Attualmente volano sulle nostre teste decine e decine di questi
satelliti, appartenenti ai più disparati paesi, dagli Stati Uniti
d'America, alla Francia, all'India, al Giappone e anche all'Italia
(la costellazione Cosmo Skymed), aventi finalità di ricerca o
commerciale, per lo studio della terraferma, dei mari o
dell'atmosfera.
In
quaranta anni, le caratteristiche dei sensori si sono evolute
enormemente, dal punto di vista della discriminazione sia geometrica,
sia spettrale degli oggetti, nonché dal punto di vista del tempo di
rivisitazione di un determinato punto sulla superficie terrestre: se
il sensore MSS era capace di discriminare oggetti grandi almeno di un
centinaio di metri, attualmente il sensore Worldview 2, messo in
orbita nel 2009 dalla compagnia statunitense Digitalglobe, riesce a
risolvere oggetti di addirittura 50 cm (l'immagine del Colosseo è presa proprio con questo satellite, NdR)
Da
un punto di vista spettrale, l'MSS osservava la Terra attraverso 4
bande, mentre ad oggi esistono sensori, cosiddetti “iperspettrali”,
che possiedono centinaia di bande per una migliore discriminazione di
particolari elementi (per esempio la presenza di amianto, o di altri
minerali).
Infine,
anche dal punto di vista del tempo di rivisitazione sono stati fatti
passi da gigante: il Landsat 1 ripassava sulla medesima verticale
ogni 18 giorni, mentre molti satelliti di ultima generazione (anche
grazie al fatto di essere presenti in orbita non come singoli
elementi, ma come “costellazioni” di satelliti) possono
rivisitare un dato punto nel giro di pochissime ore, rendendoli
utilissimi nella gestione dei disastri ambientali come terremoti,
alluvioni, tsunami, ecc.
Ultimo,
ma solo in ordine temporale, è il boom che sta vivendo un
particolare sensore per il telerilevamento: il radar ad apertura
sintetica (SAR), il quale, per sue caratteristiche intrinseche e
attraverso particolari elaborazioni, è in grado di monitorare gli
spostamenti della superficie terrestre e, pertanto, risulta di
grandissima utilità per tenere sotto controllo frane, subsidenza,
verificare gli effetti di spostamento del suolo dopo un terremoto.

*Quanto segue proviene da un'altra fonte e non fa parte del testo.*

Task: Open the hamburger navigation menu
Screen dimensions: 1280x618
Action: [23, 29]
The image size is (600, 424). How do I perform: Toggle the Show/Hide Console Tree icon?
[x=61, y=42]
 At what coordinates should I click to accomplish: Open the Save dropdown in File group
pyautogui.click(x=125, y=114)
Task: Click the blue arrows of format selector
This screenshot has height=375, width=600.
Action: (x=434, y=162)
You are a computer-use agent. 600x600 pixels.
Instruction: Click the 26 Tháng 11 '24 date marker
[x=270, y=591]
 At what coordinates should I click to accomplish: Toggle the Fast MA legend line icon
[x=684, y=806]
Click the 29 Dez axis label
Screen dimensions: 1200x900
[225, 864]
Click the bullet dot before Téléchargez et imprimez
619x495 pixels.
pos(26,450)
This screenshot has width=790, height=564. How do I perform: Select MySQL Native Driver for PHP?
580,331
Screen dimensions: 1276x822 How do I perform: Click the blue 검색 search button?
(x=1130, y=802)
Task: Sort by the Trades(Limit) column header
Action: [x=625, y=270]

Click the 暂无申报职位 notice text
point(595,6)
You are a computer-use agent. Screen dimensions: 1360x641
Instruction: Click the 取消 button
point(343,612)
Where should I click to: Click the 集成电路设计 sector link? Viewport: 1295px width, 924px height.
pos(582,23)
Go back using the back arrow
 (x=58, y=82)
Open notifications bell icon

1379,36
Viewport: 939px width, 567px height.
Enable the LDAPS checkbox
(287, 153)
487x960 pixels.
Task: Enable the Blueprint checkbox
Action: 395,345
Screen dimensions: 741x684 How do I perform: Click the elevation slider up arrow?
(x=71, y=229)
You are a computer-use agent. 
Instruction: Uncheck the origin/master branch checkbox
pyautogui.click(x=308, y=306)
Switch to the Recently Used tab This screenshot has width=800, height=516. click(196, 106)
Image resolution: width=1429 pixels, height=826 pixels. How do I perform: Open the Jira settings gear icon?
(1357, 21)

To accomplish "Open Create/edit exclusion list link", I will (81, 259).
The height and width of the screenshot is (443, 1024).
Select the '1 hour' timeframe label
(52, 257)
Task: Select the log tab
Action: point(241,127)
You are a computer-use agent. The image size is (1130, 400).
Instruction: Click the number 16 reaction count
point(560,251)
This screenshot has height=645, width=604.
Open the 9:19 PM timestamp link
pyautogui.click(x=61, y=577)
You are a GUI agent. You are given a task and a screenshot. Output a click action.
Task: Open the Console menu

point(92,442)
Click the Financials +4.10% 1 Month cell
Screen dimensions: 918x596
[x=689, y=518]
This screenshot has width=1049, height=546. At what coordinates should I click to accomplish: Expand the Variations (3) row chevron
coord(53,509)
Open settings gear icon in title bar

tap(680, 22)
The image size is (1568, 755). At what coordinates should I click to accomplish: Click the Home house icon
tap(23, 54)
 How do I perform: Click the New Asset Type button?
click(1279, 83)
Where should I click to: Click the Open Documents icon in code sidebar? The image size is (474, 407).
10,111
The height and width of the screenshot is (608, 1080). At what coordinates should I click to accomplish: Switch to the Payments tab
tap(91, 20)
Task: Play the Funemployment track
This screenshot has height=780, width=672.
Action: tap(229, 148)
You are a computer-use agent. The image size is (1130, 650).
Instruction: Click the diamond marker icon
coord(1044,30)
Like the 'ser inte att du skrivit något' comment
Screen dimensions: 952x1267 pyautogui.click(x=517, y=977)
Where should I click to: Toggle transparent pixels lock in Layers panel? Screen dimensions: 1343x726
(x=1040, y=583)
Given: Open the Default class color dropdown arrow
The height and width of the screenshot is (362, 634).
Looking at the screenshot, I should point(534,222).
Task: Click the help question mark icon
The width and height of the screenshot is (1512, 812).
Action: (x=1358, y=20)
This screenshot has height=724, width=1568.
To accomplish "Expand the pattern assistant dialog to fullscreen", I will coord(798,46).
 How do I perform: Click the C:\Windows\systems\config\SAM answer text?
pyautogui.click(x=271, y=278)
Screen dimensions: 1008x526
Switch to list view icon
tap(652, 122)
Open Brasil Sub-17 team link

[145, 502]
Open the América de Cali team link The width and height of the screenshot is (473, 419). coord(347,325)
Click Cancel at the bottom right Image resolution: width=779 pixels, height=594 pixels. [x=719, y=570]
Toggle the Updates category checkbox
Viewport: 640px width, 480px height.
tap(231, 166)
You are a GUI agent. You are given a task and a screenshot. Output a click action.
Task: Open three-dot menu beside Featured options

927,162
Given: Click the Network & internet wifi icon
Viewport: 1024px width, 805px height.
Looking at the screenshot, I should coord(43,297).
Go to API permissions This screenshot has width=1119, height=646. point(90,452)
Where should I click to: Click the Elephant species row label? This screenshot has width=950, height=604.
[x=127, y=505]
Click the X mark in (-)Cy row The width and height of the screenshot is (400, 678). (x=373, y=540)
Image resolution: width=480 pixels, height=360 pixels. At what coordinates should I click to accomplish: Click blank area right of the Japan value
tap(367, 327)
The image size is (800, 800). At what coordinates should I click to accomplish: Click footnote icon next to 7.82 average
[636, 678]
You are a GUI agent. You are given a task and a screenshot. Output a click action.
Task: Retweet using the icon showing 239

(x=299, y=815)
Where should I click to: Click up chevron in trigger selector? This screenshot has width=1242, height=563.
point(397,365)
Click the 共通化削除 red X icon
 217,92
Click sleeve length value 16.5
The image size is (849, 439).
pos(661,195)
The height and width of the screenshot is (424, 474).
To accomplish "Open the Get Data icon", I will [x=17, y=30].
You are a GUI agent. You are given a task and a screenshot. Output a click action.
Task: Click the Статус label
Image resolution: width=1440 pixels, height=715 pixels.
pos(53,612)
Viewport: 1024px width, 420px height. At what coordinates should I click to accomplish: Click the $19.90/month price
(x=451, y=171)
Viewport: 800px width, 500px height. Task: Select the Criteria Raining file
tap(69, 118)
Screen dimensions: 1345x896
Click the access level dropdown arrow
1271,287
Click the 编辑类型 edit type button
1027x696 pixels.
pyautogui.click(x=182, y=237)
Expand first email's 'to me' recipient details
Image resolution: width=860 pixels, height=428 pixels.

Grazie a queste sue capacità, è presumibile che il SAR
rappresenterà negli anni a venire il sensore di gran lunga più
utile nello studio della superficie terrestre e dei fenomeni che vi
si svolgono (questa immagine con il SAR di ENVISAT si riferisce agli spostamenti del terreno dopo il terremoto abruzzese del 2009).